Произнося все эти речи, король не переставал краем глаза следить за Немуром, Алансоном, Сен-Полем и некоторыми другими ещё недавно мятежными баронами.

Затем он снова заговорил всё тем же мрачным тоном, но теперь в его интонации звучало больше любезности:

— Ныне же по нашему праву, желанию и доброй воле мы передаём графство Монфор со всеми доходами, привилегиями и этой короной — символом графского достоинства — Анри Леклерку и наследникам его особы, дабы они вечно владели и повелевали этим феодом французской короны.

Король принял скипетр из рук герцога Беррийского и коснулся им лба Анри.

Анри был готов к какому-нибудь отличию для Жана, но не к тому, чтобы обруч графской короны сдавил его собственные виски. Она, казалось, горела подобно одному из его порошков в арсенале. И Леклерк, как это часто бывает с людьми, на которых неожиданно свалились великие почести, вдруг осознал, что его мысли бродят где-то далеко-далеко от происходящего. Он размышлял о том, можно ли добиться горения золота. Чепуха. Золото жёлтое, и огонь чаще всего имеет тот же цвет — самый распространённый и обычный из всех.

Королю пришлось вывести генерала из оцепенения:

— Встаньте, Анри, довольно стоять на коленях. Вы позабыли надеть ещё и меч, и шпоры. Как же вы рассеянны, господин граф! Ну что ж, похоже, мне снова придётся вас выручать. К счастью, я готов к этому.

Анри, ещё не совсем оправившийся от неожиданности, поднялся. Герольд пристегнул к его сапогам пару золотых графских шпор, после чего король опоясал его самым великолепным, усыпанным бриллиантами мечом из всех, какие ему доводилось видеть.

— Шпоры ты можешь оставить себе, но остальное ты должен вернуть сразу по окончании церемонии, — прошептал Людовик, — это государственная собственность, и. возможно, я буду вынужден слегка повысить его стоимость — мне нужны деньги для кое-каких особых целей.

Государственные шпоры и меч были регалиями великого магистра Франции, они символизировали его долг защищать королевство.

— Наконец-то у меня появился великий магистр с человеческим подбородком, и, благодарение Богу, его имя — не Карл!

Анри слышал, как герольд, стоя подле трона, оглашает его новые титулы, права, а также его новые обязанности.

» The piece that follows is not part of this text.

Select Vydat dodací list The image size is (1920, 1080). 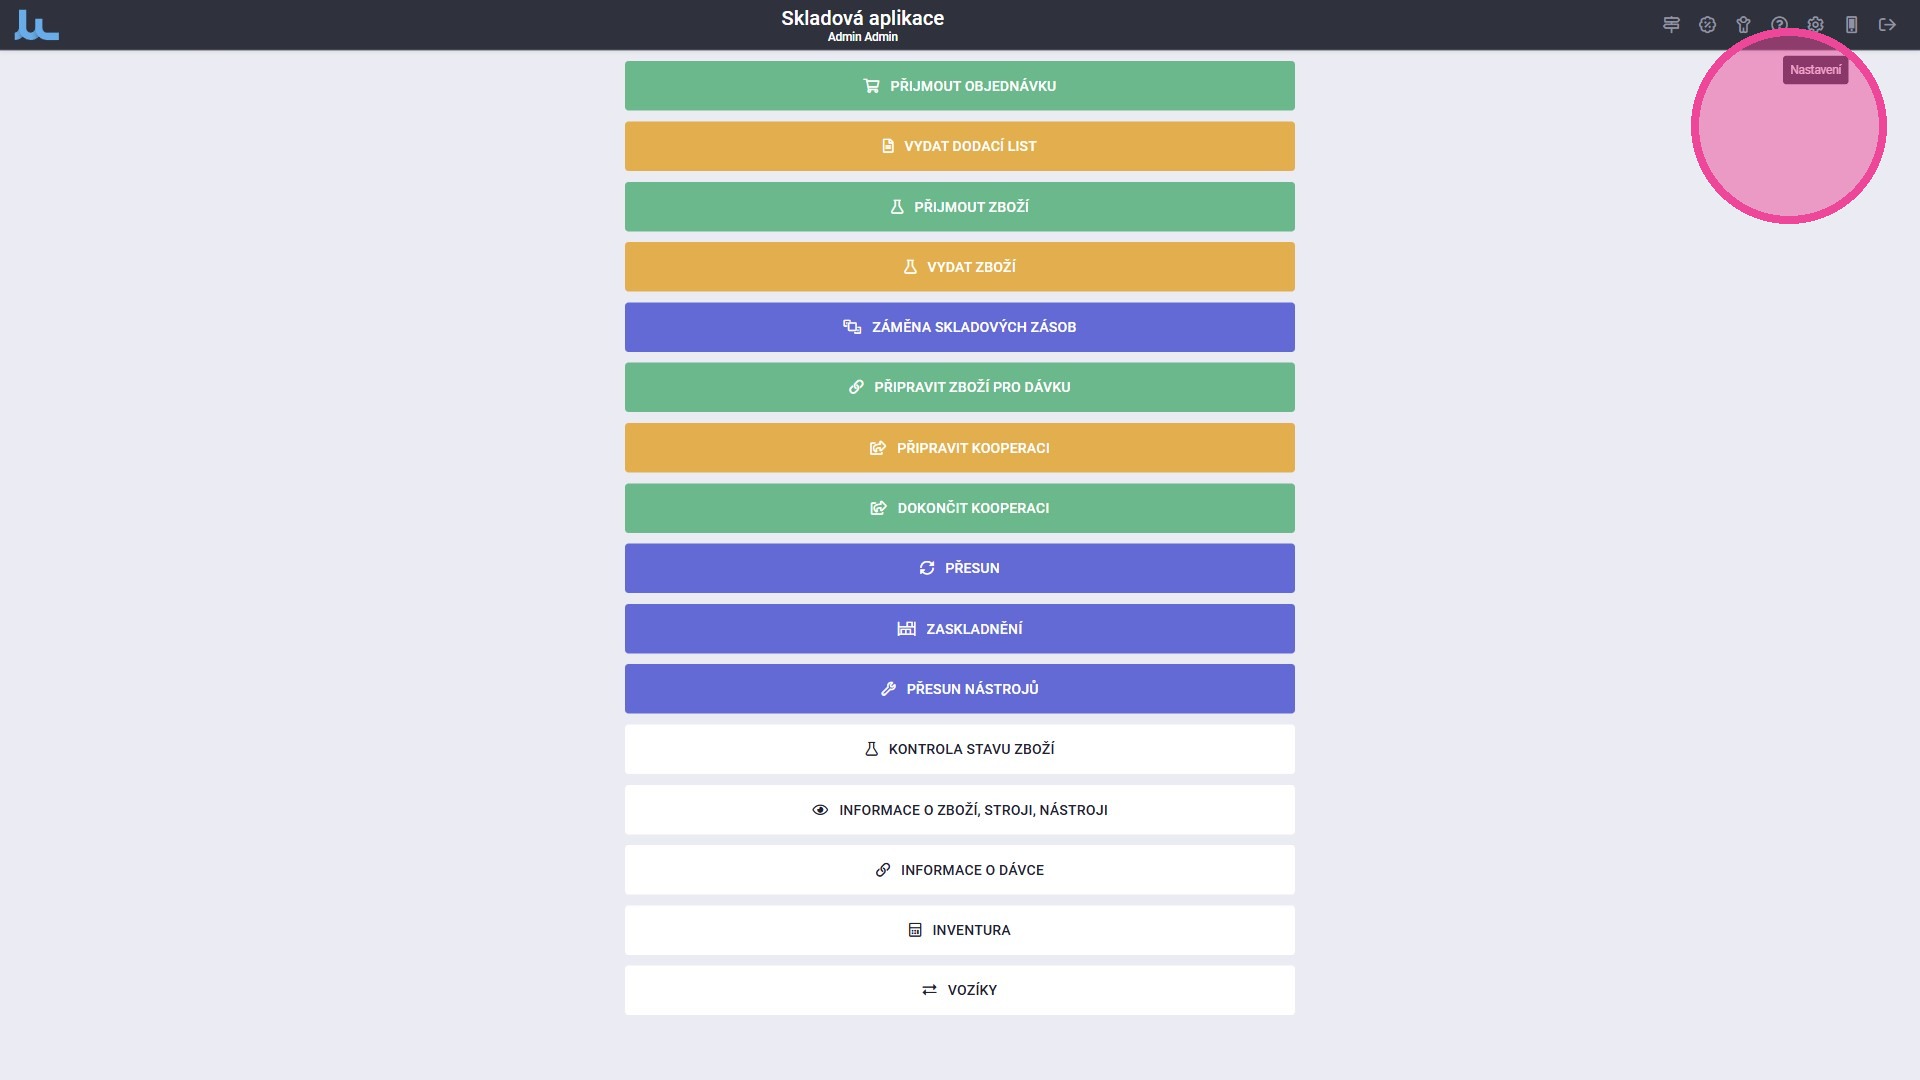tap(959, 146)
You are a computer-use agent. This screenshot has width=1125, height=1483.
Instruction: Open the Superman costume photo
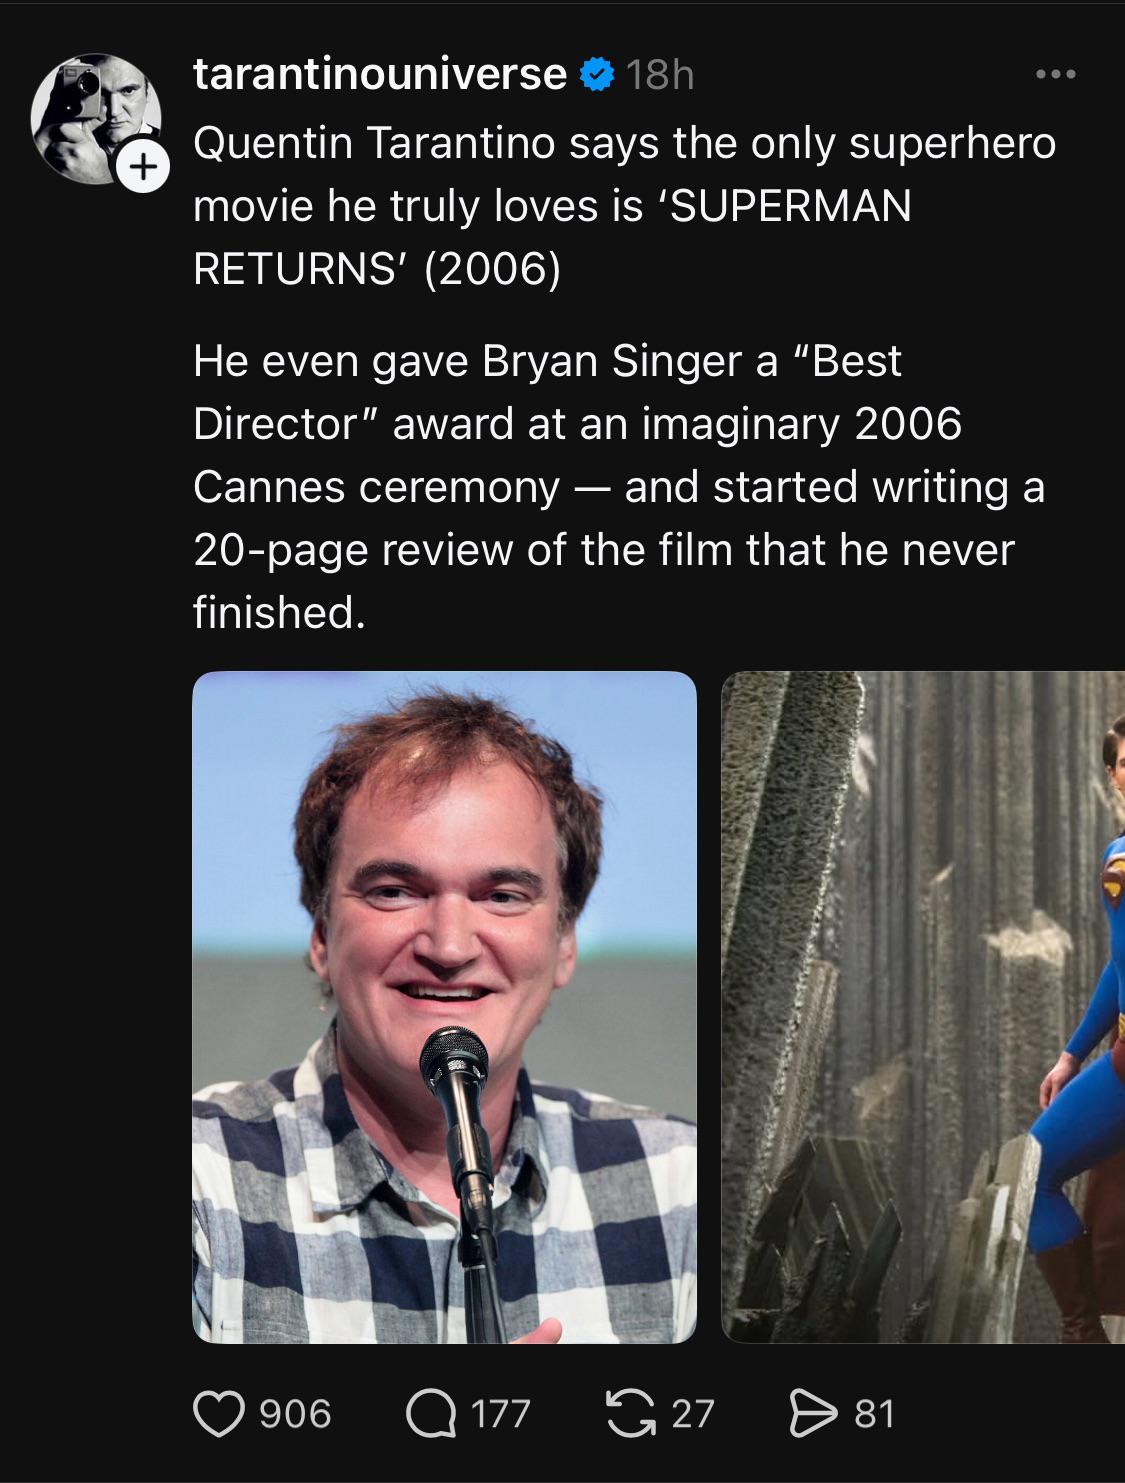click(x=923, y=1007)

Он видел, как на глазах госпожи Леклерк, — то есть нет, на глазах госпожи графини! — выступили слёзы, он видел светящееся гордостью лицо сына.

— Преклоните вновь колени и повторите слова вашей присяги, — устало вздохнул Людовик, — чёрт побери, я не нуждаюсь в клятвах тех, кто верен и без них, клятвы же тех, кто неискренен, — всего лишь дым, ветер, пустота!

Анри встал на колени, вложил свои руки в королевские и принёс повторную присягу.

— Теперь ступайте блистать среди равных вам. Я обещал когда-то сделать вашу кровь благородной, не правда ли?

— Я безмолвен, ваше величество, но, верьте мне, исполнен благодарности. Но не это ли имел в виду герольд, когда с его губ слетело «кавалер Жан»? — ибо с этой минуты Анри Леклерк, граф де Монфор, естественно получал право посвящать в рыцари всякого, кого ему заблагорассудится.

— Мой преданный друг, посвящение вашего сына будет лишено малейшего намёка на непотизм, хоть я и доволен, что Жан неизменно занимает главное место в ваших помыслах. Однако принц де Фуа опередил вас. Не далее как сегодня днём я сказал ему: «Вас спас Жан Леклерк», и он мне ответил: «Во имя неба, сир, как вы полагаете, для чего я освободил руку от повязки?»